Stars (Wendy Darling, #1)

“Hello, boys—may I ask, where is my little brother?”


“I’m over here, Wendy!” a voice in the corner chimed, and Wendy let herself exhale. The boys stood silent and still, watching her like a frozen group of deer.

“If you wouldn’t mind just backing up so I may get out of bed, yes?”

The boys looked at one another and then took a few steps back, perfectly in sync with each other, as if they were of one mind. Wendy found herself unnerved by it, but she still sat up, rubbing her sleepy eyes. The boys clustered in the corner, whispering to each other as she delicately climbed out of the hammock, trying all the while to be ladylike about it, which in the end didn’t happen. She ended up on the floor on her knees, with her nightgown piled up around her thighs. With a blush, she yanked it back down and stood up, her body wobbling back and forth as it readjusted to Neverland’s strange gravitational pull. A chocolate-haired boy scampered over with some sort of rubbery flower in his hands.

“Here, Wendy. This is for you. I’m Brock!”

Another one followed him with a small cup of water.

Wendy nodded her head. “Thank you.”

A tiny boy with toffee skin and impossibly big, dark eyes crept up beside her. “I’m Naji!” Suddenly, she was swarmed again, with boys all around her, handing her gifts. They placed a dark green crown of leaves upon her head and looped vines around her wrists. The boy Brock was touching her hair, lifting and watching it fall, while an adorable ginger-haired boy named Tally stuck his finger curiously between her toes. Two small boys were trying to climb her arms, and another had wrapped himself around her leg. The names bounced off the room like the patter of rain: “Paran!” “Marcus!” “Alfonso!” “Lok!” “Vasha!” Collectively they smelled like earth and sweat. Wendy squirmed, suddenly feeling very uncomfortable, a normal feeling when being buried in a pile of small boys. To her relief, an authoritative voice rang out through the tiny hut.

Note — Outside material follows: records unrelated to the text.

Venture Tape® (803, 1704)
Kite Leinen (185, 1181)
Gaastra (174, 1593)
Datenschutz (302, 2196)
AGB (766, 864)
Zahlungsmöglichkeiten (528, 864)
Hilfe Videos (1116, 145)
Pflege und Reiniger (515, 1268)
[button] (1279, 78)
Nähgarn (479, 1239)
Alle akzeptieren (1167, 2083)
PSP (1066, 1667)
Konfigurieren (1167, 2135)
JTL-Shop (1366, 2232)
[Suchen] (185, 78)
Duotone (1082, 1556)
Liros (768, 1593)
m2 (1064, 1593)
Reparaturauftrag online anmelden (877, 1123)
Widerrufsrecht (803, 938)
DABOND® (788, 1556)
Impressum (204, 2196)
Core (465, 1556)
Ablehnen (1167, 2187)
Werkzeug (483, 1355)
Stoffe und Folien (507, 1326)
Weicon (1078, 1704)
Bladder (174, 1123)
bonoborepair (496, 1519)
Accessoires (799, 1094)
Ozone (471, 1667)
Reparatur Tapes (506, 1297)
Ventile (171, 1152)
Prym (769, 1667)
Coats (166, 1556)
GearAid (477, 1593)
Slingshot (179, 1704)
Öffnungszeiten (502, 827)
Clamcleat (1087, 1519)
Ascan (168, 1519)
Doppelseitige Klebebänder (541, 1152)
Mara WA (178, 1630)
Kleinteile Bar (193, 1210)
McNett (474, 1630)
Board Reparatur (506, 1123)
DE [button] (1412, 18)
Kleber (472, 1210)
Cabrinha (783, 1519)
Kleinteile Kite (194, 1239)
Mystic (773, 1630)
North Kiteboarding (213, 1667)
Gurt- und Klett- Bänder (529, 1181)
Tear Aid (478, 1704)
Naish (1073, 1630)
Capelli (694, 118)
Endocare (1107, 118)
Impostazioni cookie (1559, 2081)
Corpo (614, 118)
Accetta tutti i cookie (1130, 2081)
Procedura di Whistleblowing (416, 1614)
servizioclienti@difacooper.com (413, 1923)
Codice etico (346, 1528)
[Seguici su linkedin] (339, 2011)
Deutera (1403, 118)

“Oy! Boys! Get off her!” The boys scampered away like mice, out the door and into the tree or up onto the open window arches. Wendy looked up and saw one of the three Generals poking his head through the door. The boy shook his head.

“Sorry about the Pips. They’re young and usually quite bored.”

She stared at him intensely, but then she was aware that he noticed her staring, and she ducked her head down, ashamed. He laughed.

“It’s okay to stare. I’m guessing you’ve never seen anyone who looks like me.”

“No, I’m sorry, I haven’t.”

He grinned. “Well, take a good look. Not everyone on this island is this handsome. You might as well get your fill now.”

Wendy smiled as she raised her eyes to look at his face with fascination. Michael had scampered over as well.

“What are those lines on your face, Mr. . . . Mr. . . . what’s your name?”

The General laughed. “I’m Oxley. You can call me Ox. And these lines on my face are the markings of my tribe where I grew up. I got them when I was very young, about your age.”

“Did it hurt?”

Oxley gave Michael a patient smile. “Yes. It did. But I barely remember it. These marks, where I came from, they told strangers things about me that they wouldn’t know right away.” He bent down, and Michael cautiously ran his hands over them.

“They are bumpy!”

Wendy couldn’t tear her eyes from his face. His skin was so dark that it was almost black. She had seen the Africans in London, the telltale packs of foreigners across their strong backs, their brown skin like cocoa shining in the sun. But she had never seen one that was this dark, like ebony. The scars stretched up from the corners of his mouth, hundreds of tiny dots that spread out like constellations across his cheekbones and up toward his ears. Across his forehead were several variations of dotted lines, stretching from one temple to the other. Down his chin was a single line of the dots.

He was stunningly regal.

“What do the lines mean?” Wendy asked. Her eyes never left Oxley’s magnificent face as he sat by Michael, though she did begin pulling the leaves out of her hair. Oxley ran his fingers across his forehead.

“These show which tribe I’m from. It’s a way of telling people who you are without having to tell them everything about yourself. The lines passed down from family to family, identifying our royal lineage.”

Michael was still running his fingers over the man’s scars.

“Michael,” Wendy warned.

“It’s all right,” Oxley said, laughing.

“I don’t know what lineage means, but I LIKE your dots,” Michael mumbled.

“These were from my tribe, and these . . .” he touched the pattern on his cheek, “are my tribal markings for my tribe here, in Neverland. Peter gave me these.”

“WOW!” Michael’s eyes were as big as saucers. “And now you are a part of Peter’s tribe!”